I see no reason why you should not use beach sand unless the local rules and regulations restricts you or the sand is located in an area that you are not sure of whether being polluted or not.


----------



## saint (Mar 26, 2007)

do you reckon a good wash would be all it needed or should it be boiled or something? and will it make a difference if its sand found in fresh water if you were using it for a salt water set up?


----------



## caferacermike (Oct 3, 2006)

There are a few reasons not to.

1.) Is that it is not a natural substrate and does not look the part once established.

2.) There is a debate that the silica present in beach sand can cause diatom outbreaks as they feed from the crushed silica that will be released every time you disturb the sand.

3.) It is not mineral bearing. Aragonite can slowly break down in element deficient systems helping to keep parameters stable. Especially ALK, CA, and PH.

None of the above mentioned reasons would prevent you from using beach sand and I know that many people do. I would avoid it altogether, but yet again it is your tank and not mine.

If you happen to live on the East coast where H Depot still stocks "Southdown" sand, you can buy hige bags for cheap. It is a crushed coral that is sometimes sold for white sand play boxes or as a cement binder.


----------



## saint (Mar 26, 2007)

i guess im gunna wait till i can find some aragonite.

one question tho... how is sand not natural?


----------



## fish_4_all (Nov 13, 2006)

Beach sand is so fine that it compacts readily and doesn't keep a loose look like agrograte does. I know I am talking from fresh water experience here but I took beach sand and was trying to set it up to see how it would work for a possible reef tank. The sand looked fine to start with but in less than 2 days it had compacted so hard that the volume was less than 50% the original volume. It would just be really hard to manage and keep looking the way you want let alone any kind of current is going to pick it up and move it into huge sand dunes in your tank. 

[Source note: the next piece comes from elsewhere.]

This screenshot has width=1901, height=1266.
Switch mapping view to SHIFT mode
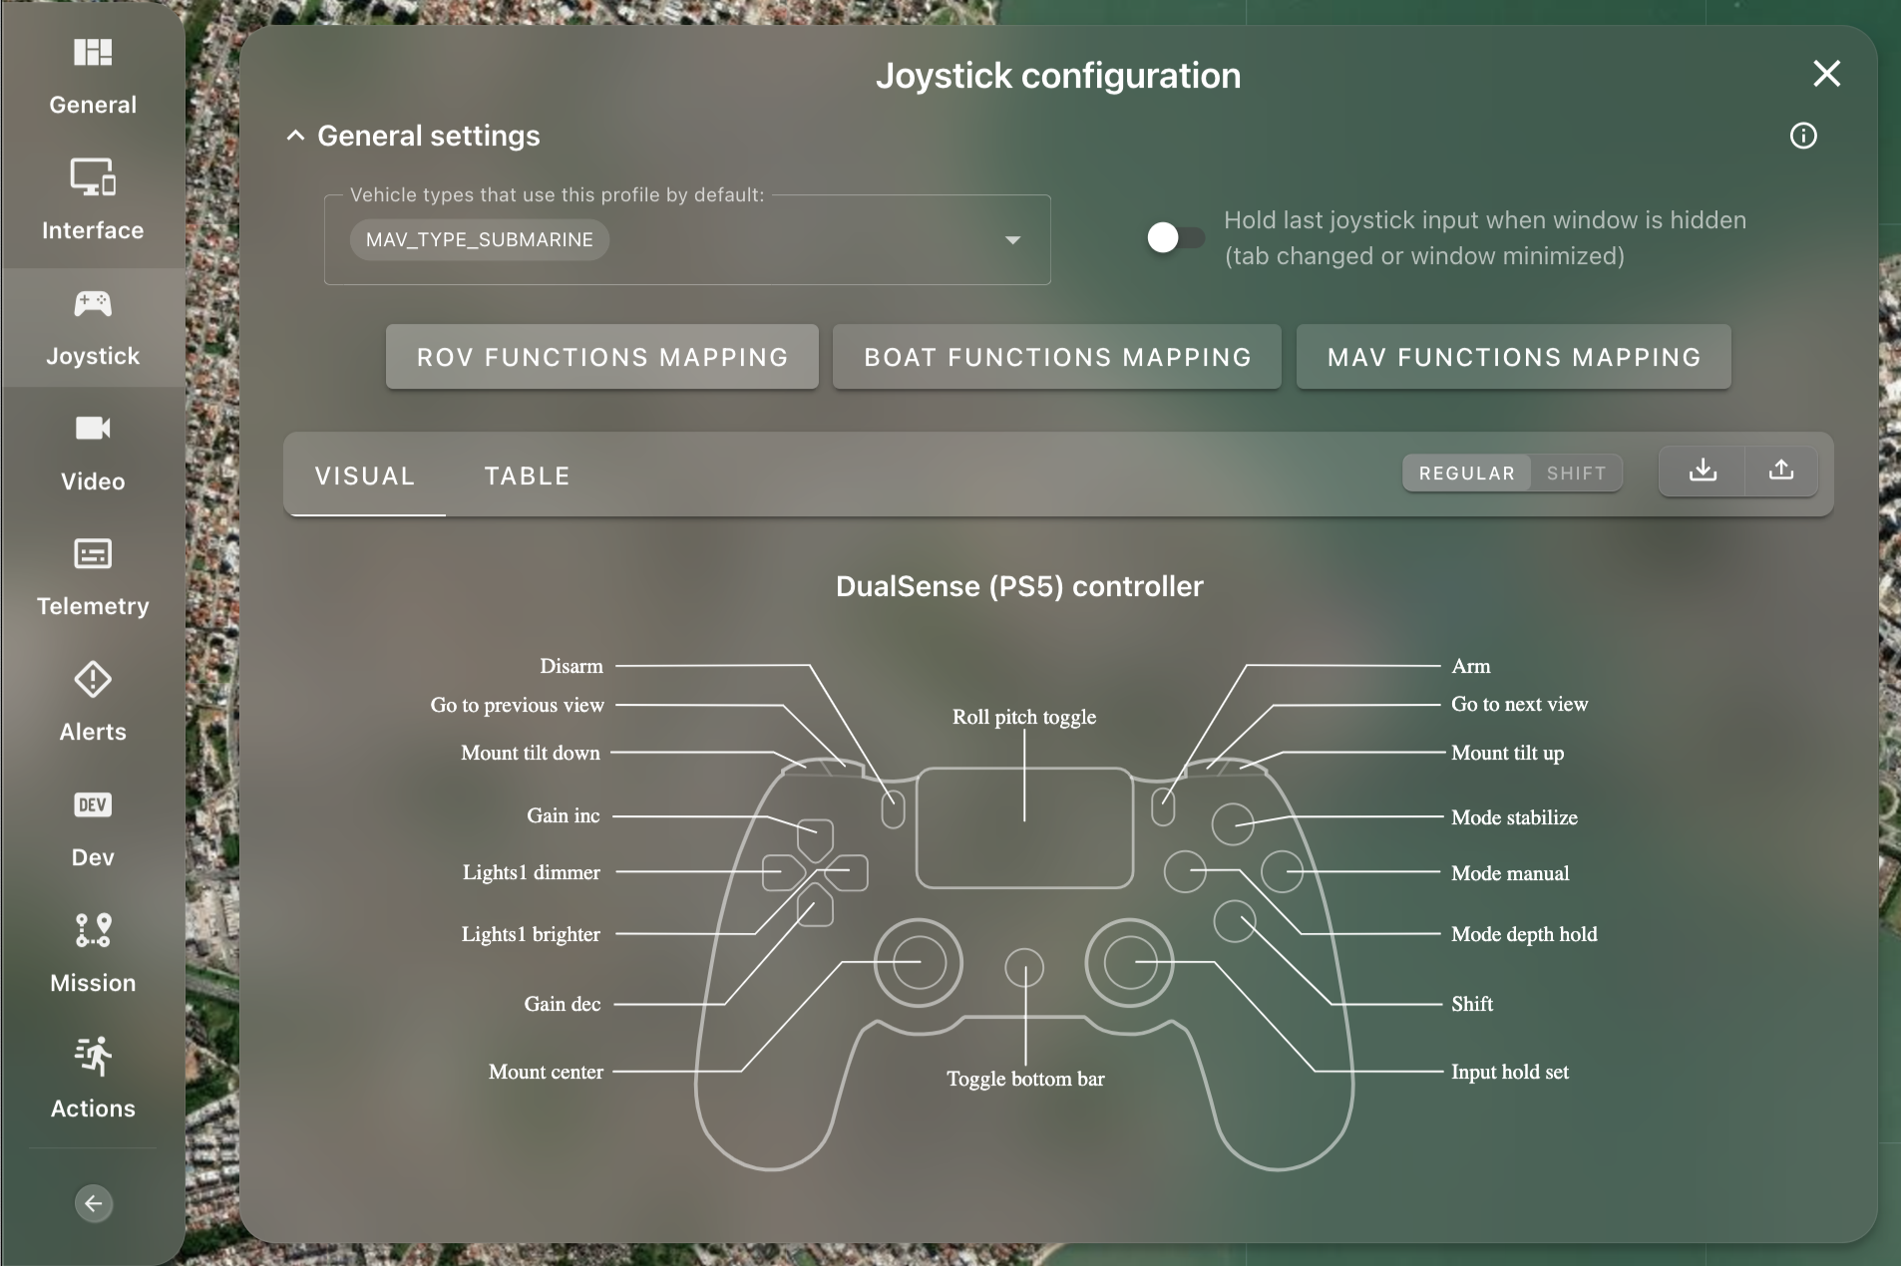coord(1574,473)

Beach sand is not even recommend for fresh water tanks for the same reason. Thats why playsand is so popular. Larger grains and easier to scape with because it stays put a little better.


----------



## caferacermike (Oct 3, 2006)

saint said:


> i guess im gunna wait till i can find some aragonite.
> 
> one question tho... how is sand not natural?

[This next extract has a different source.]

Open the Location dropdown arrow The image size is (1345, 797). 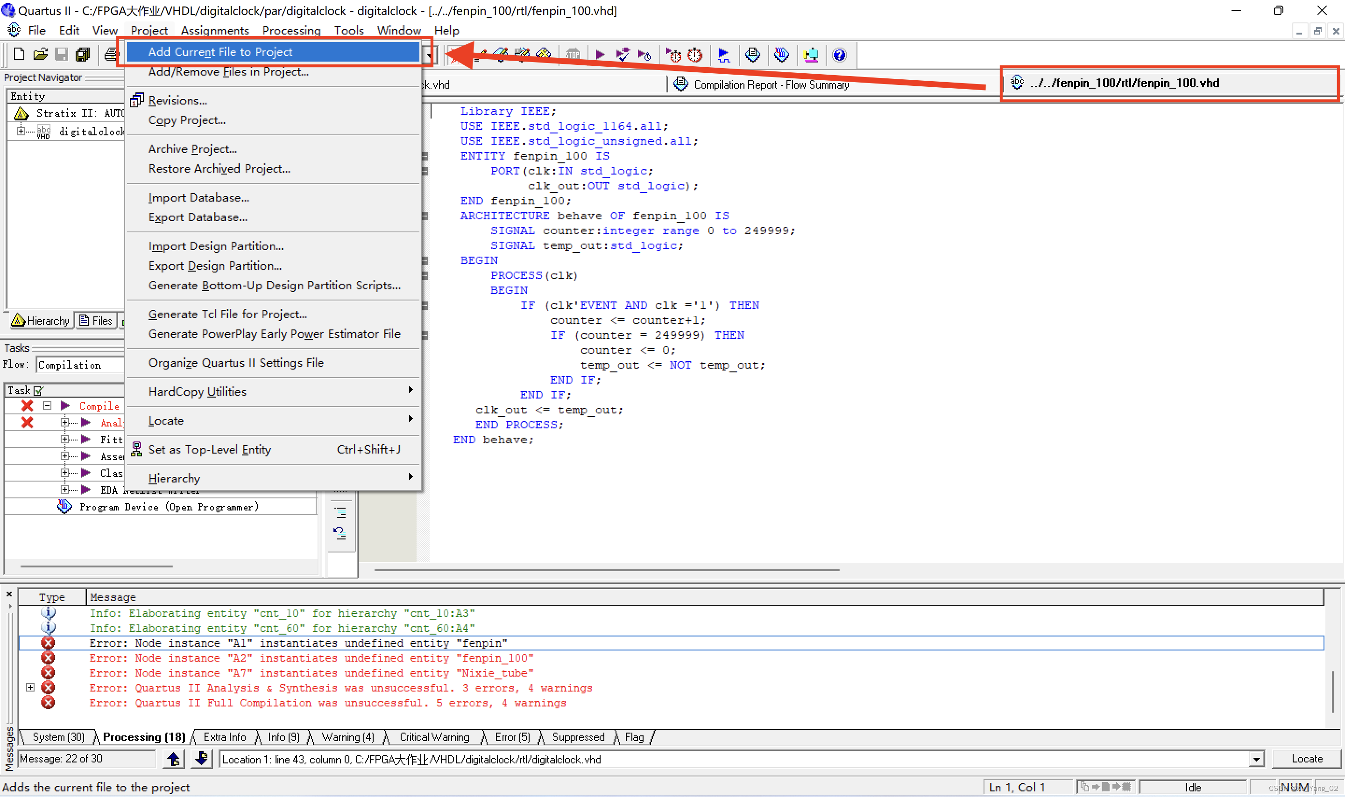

This is a valid question, often asked.

The simplest reason is that mineral formations are different all around the world. Beach sand is not from the ocean. It is broken down terrestrial rock, generally bearing quartz crystalline. Aragonite is the dead skeletons of former corals that has been crushed in the ocean over time. Aragonite is about 96% pure calcium, which is something all salt tanks benefit from. 

Yes beach sand is natural, just not natural to a coral reef.


----------